Effects of estrogen on social recognition and oxytocin regulating synaptic plasticity

Estrogens play an important role in the regulation of female social recognition; however, their mechanisms have not yet been elucidated. The present study established a mouse model of adolescent ovariectomy (Ovx) supplemented with a physiological dose of estradiol benzoate (EB, 10 µg/kg). Familiar-novel individual identification, urine odor discrimination, and social memory behaviors were assessed after adulthood. The results showed that Ovx-induced impairment of individual identification, urine odor discrimination, and social memory 24 h after testing were significantly improved by EB supplementation. Meanwhile, EB restored 17β-estradiol (17β-E₂) and oxytocin (OT) levels in the brain and serum of Ovx females. EB upregulated the expression level of OT receptor (OTR) protein and increased the numbers of ERα-ir and ERβ-ir cell in the medial amygdala (MeA).

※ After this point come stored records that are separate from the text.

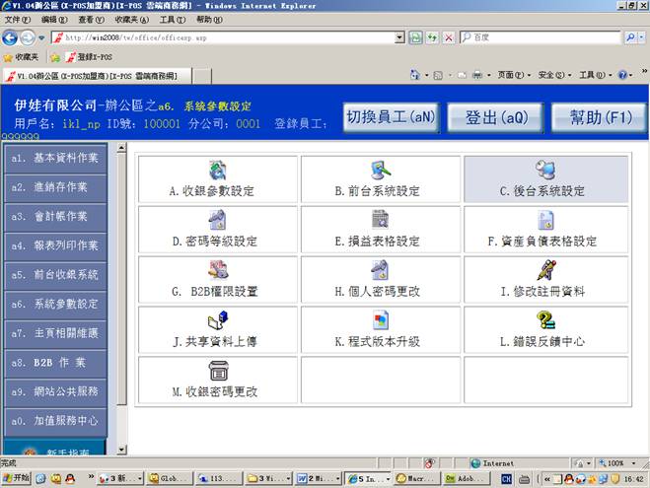This screenshot has width=650, height=488.
Task: Open M. 收銀密碼更改 icon
Action: (x=218, y=372)
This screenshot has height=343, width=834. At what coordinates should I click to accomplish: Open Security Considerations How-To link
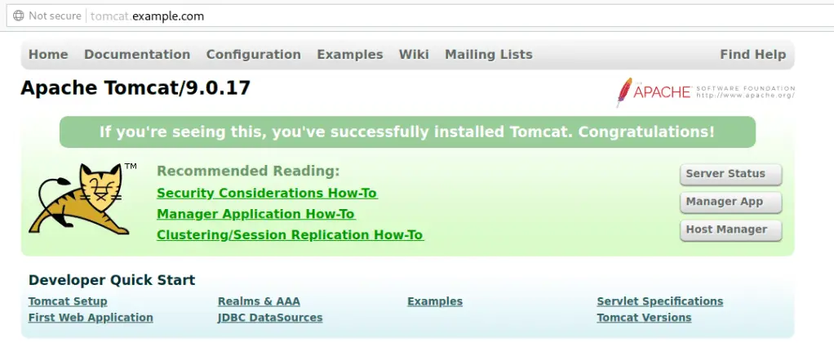(267, 194)
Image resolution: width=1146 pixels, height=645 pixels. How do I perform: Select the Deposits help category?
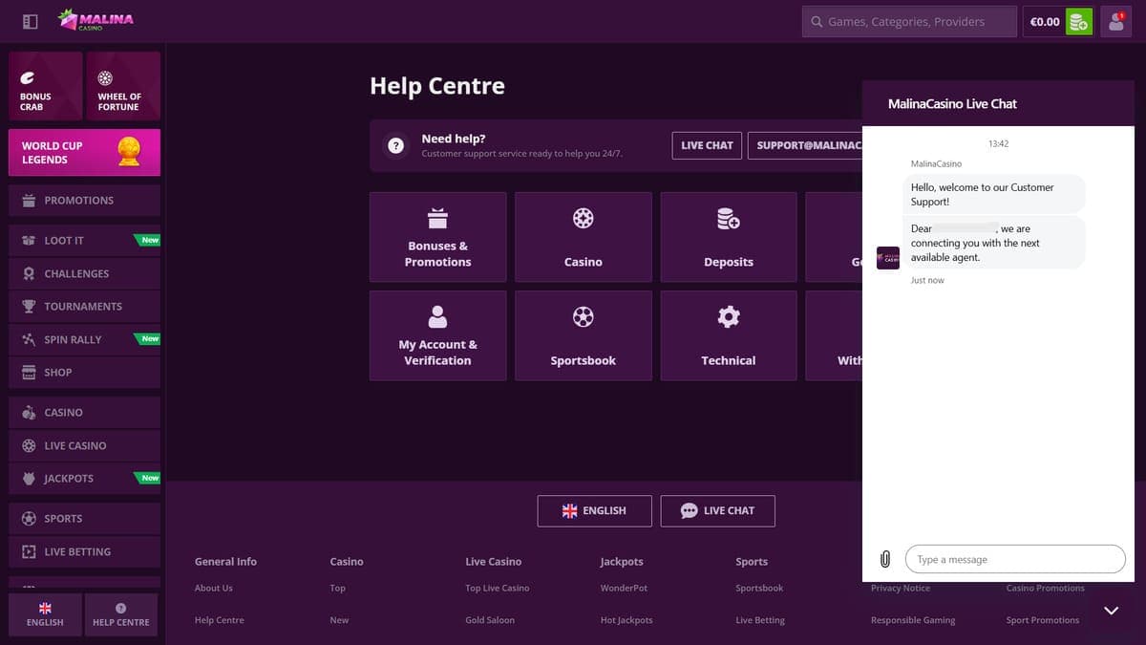point(729,237)
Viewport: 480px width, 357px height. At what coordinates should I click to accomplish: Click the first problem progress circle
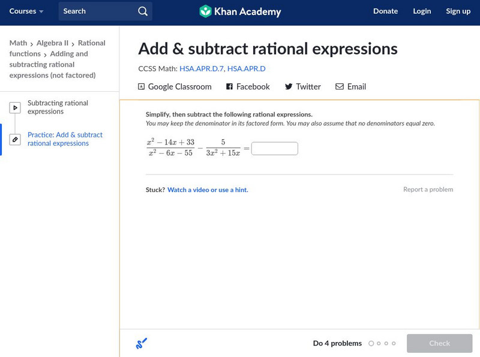371,344
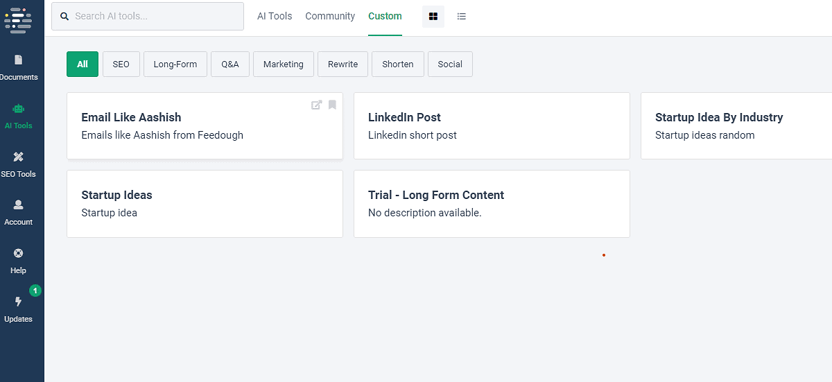Click the app logo in the sidebar

[19, 21]
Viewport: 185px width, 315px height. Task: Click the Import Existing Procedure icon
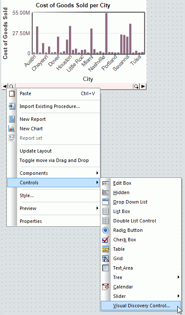point(12,106)
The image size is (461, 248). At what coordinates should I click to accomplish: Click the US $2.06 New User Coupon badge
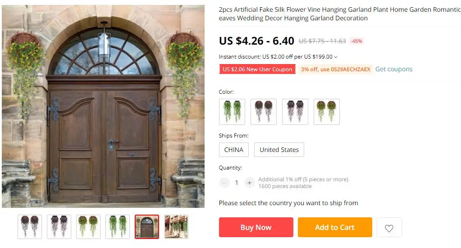click(257, 69)
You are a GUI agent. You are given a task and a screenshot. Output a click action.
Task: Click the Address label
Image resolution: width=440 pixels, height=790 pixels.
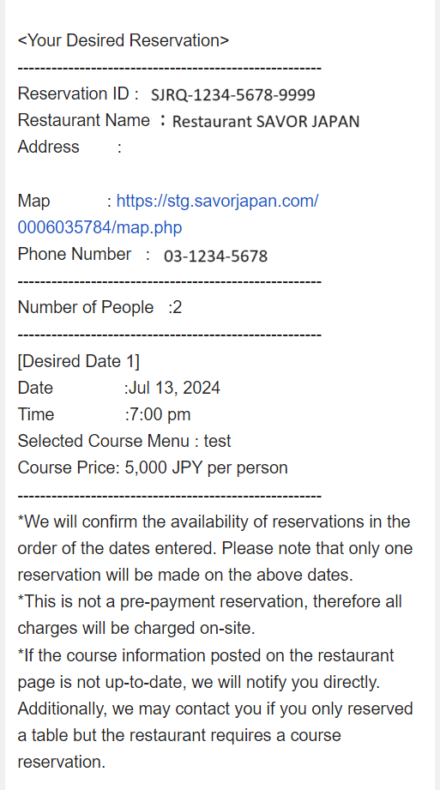pos(48,148)
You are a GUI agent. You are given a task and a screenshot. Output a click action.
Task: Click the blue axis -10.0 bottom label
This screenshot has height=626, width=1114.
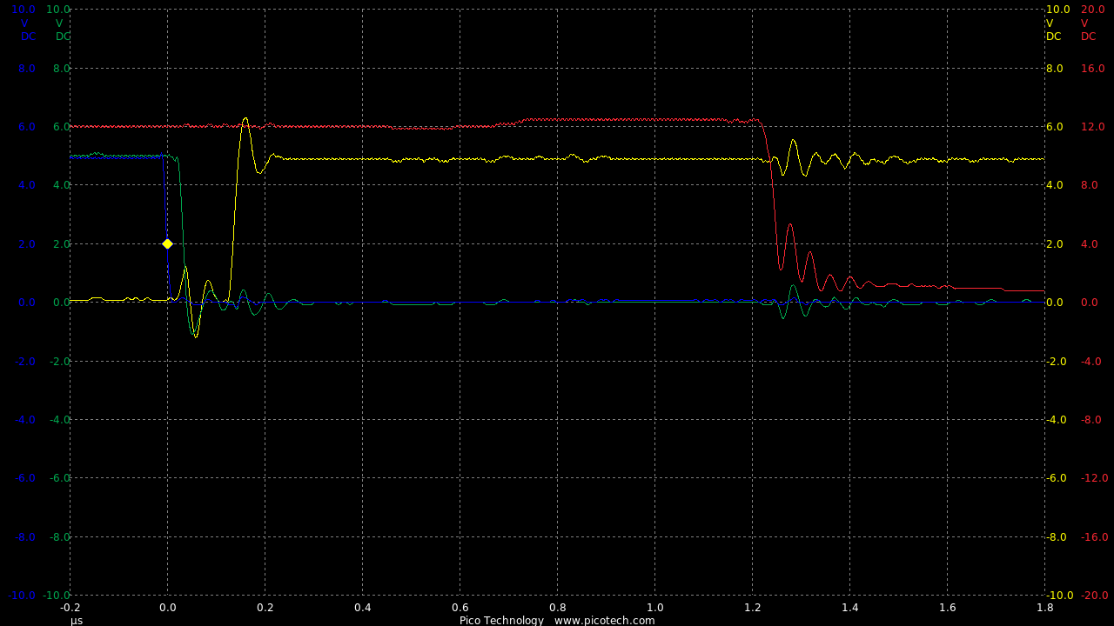(22, 596)
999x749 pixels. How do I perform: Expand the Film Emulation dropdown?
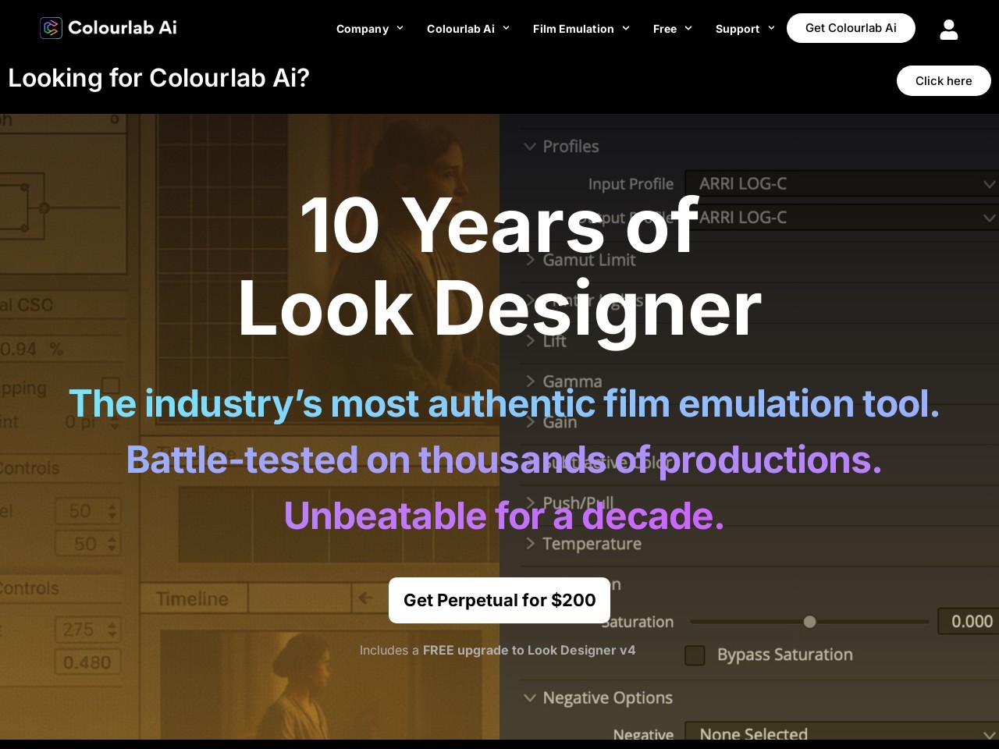point(581,29)
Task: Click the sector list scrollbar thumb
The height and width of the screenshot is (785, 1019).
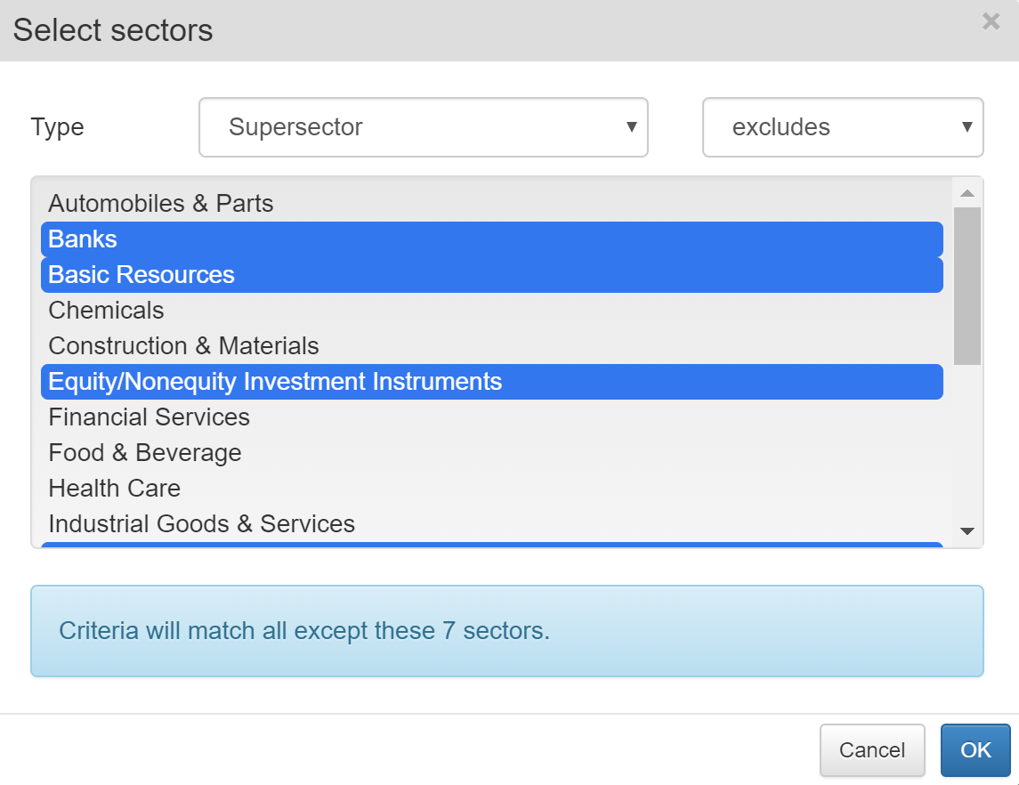Action: point(967,286)
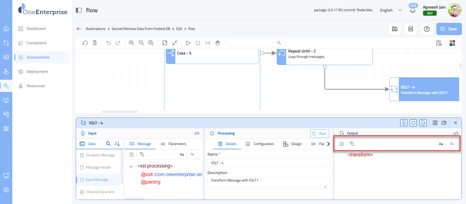Click the Run button in Processing
The height and width of the screenshot is (204, 466).
pyautogui.click(x=319, y=134)
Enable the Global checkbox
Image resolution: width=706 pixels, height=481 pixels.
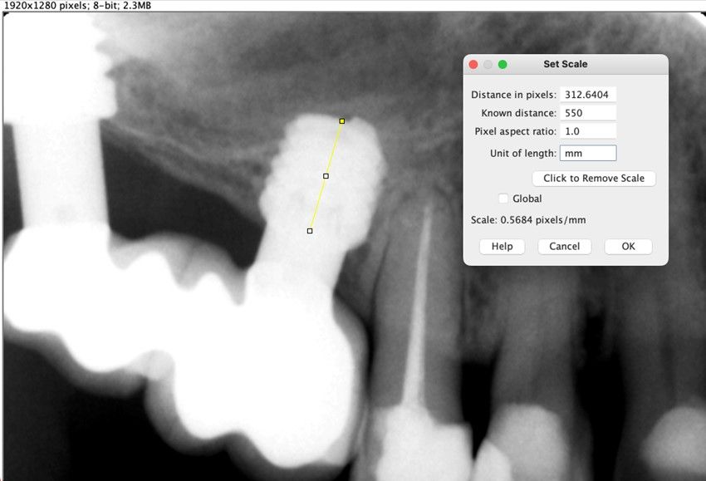[503, 199]
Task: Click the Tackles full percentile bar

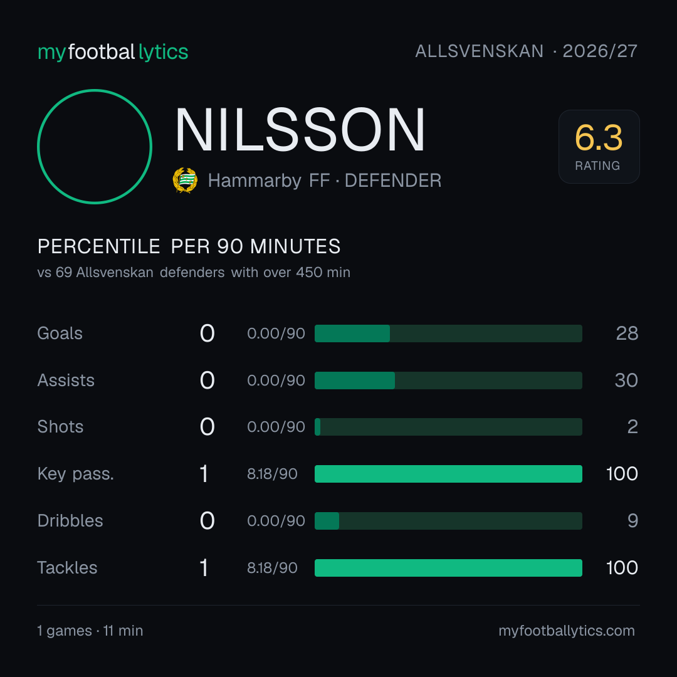Action: coord(448,568)
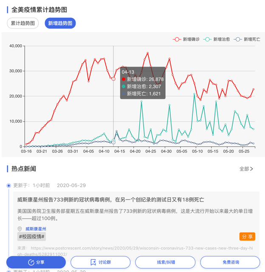Toggle the 新增确诊 series label in legend
The image size is (265, 272).
191,39
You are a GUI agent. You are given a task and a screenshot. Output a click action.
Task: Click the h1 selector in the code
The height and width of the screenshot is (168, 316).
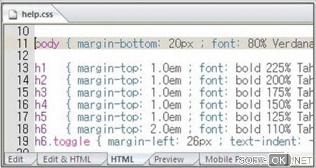tap(40, 68)
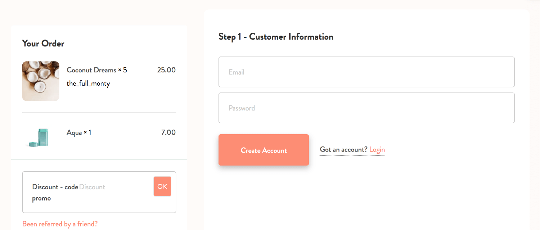Click the × 1 quantity beside Aqua
Viewport: 540px width, 230px height.
pyautogui.click(x=87, y=133)
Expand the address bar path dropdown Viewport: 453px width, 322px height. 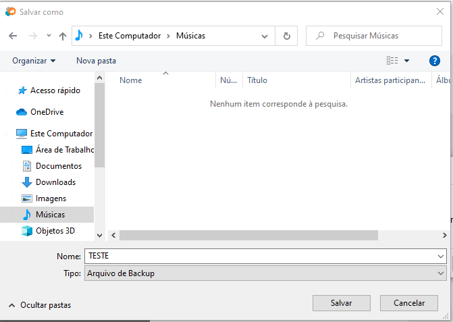point(267,36)
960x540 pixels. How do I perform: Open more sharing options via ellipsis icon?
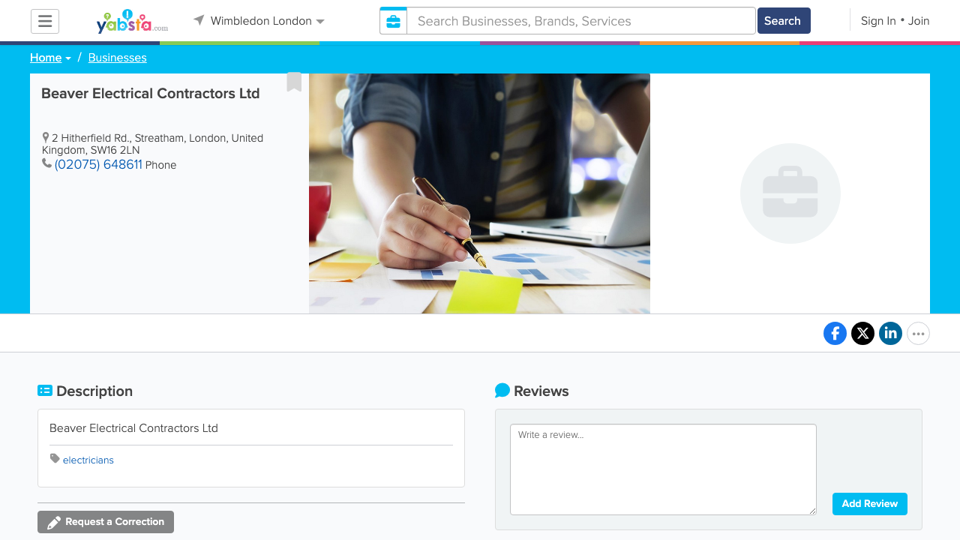[x=918, y=333]
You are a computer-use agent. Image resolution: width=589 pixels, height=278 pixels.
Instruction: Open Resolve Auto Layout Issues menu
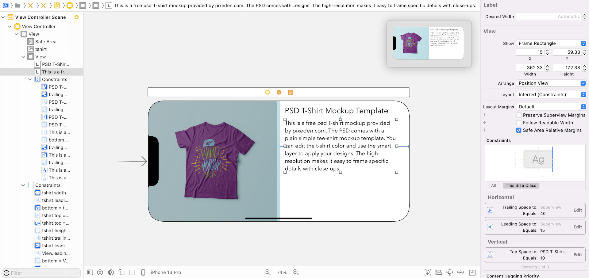460,272
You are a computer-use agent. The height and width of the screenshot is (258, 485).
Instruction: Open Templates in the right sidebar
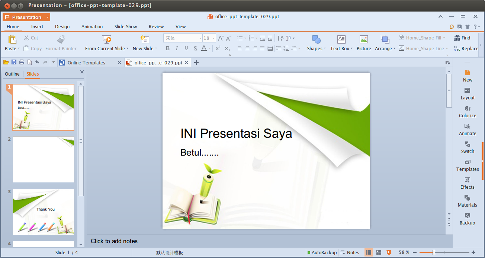[x=467, y=166]
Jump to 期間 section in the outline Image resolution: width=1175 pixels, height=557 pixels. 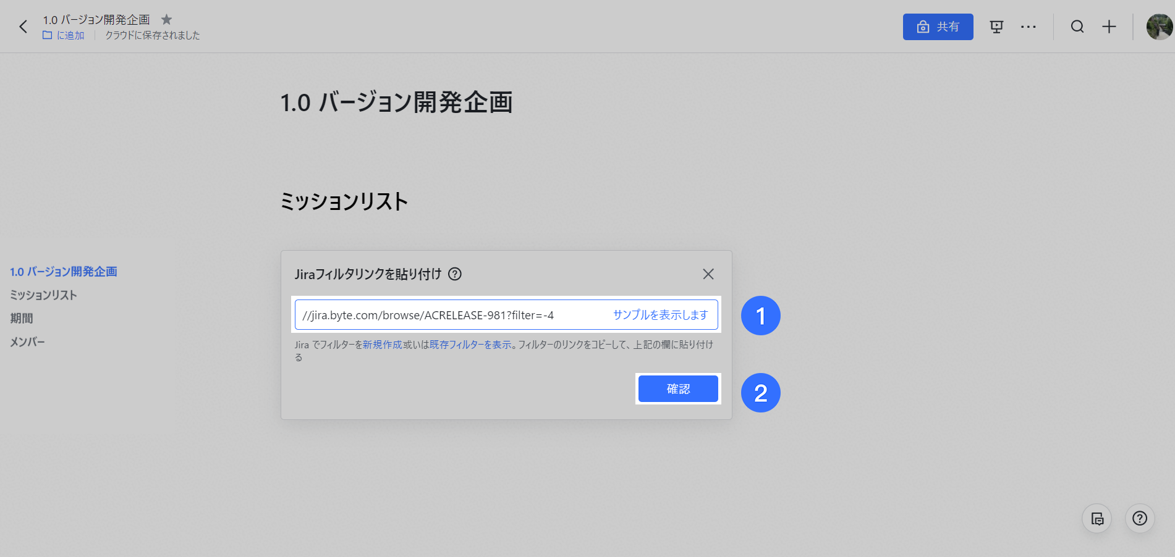(x=22, y=319)

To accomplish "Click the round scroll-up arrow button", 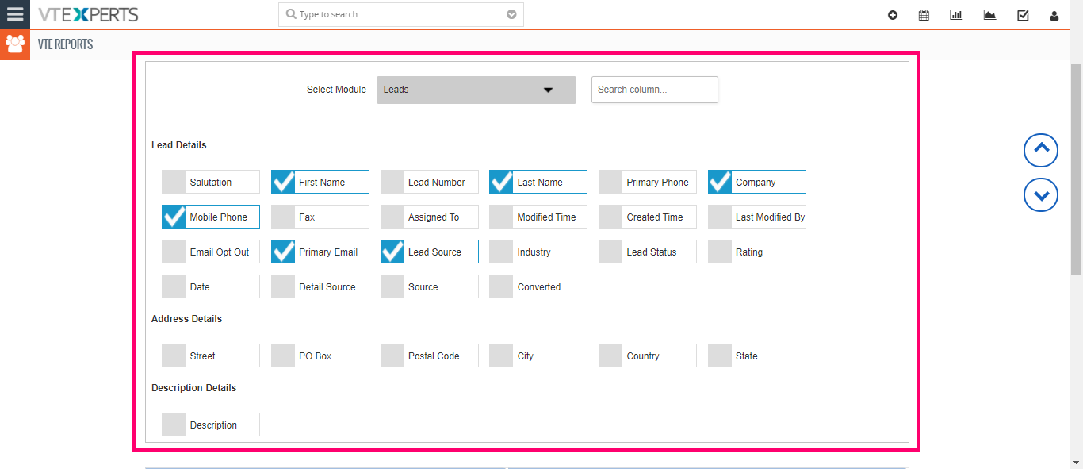I will [x=1041, y=149].
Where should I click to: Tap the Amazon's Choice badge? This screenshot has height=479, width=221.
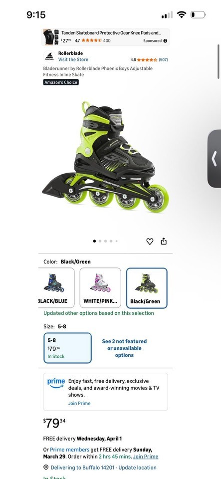click(x=61, y=82)
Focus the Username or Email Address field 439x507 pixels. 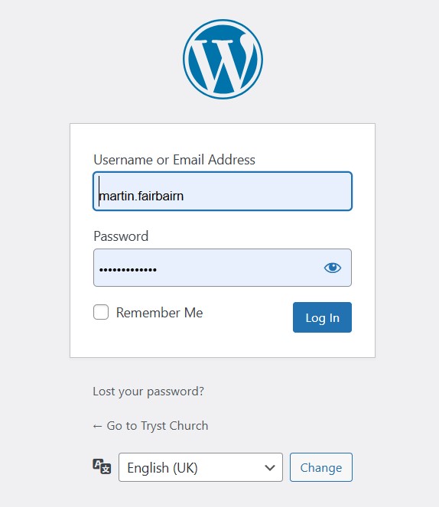click(x=223, y=191)
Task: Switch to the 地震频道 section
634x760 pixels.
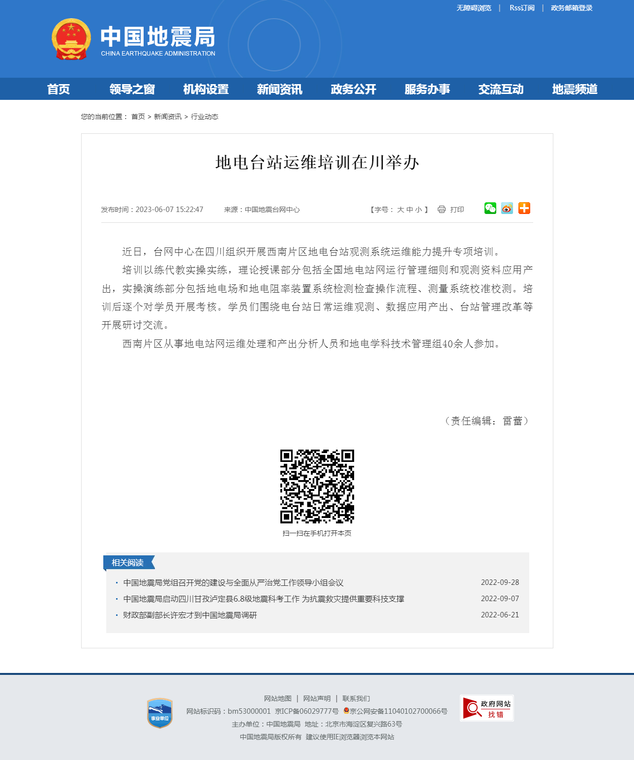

Electrophysiological studies further showed that OT (10 and 100 nM) promoted the induction and maintenance of long-term potentiation (LTP) in CA2 region of the hippocampal slices in vitro, which could be abolished by pretreatment with OTR antagonist l-368,899. 17β-E₂ (10 nM) not only promoted LTP, but also synergistically enhanced the promotion effect of 10 nM OT on LTP, which was eliminated by pretreatment with ERs antagonists ICI182780. These results suggest that estrogen promotes the OT system in the MeA and synergistically promotes OT increasing the synaptic plasticity of the hippocampus through ERs, which enhances social odor discrimination and social memory, and ultimately improves social recognition in female mice.

Estrogen; Oxytocin; Social memory; Social recognition; Synaptic plasticity.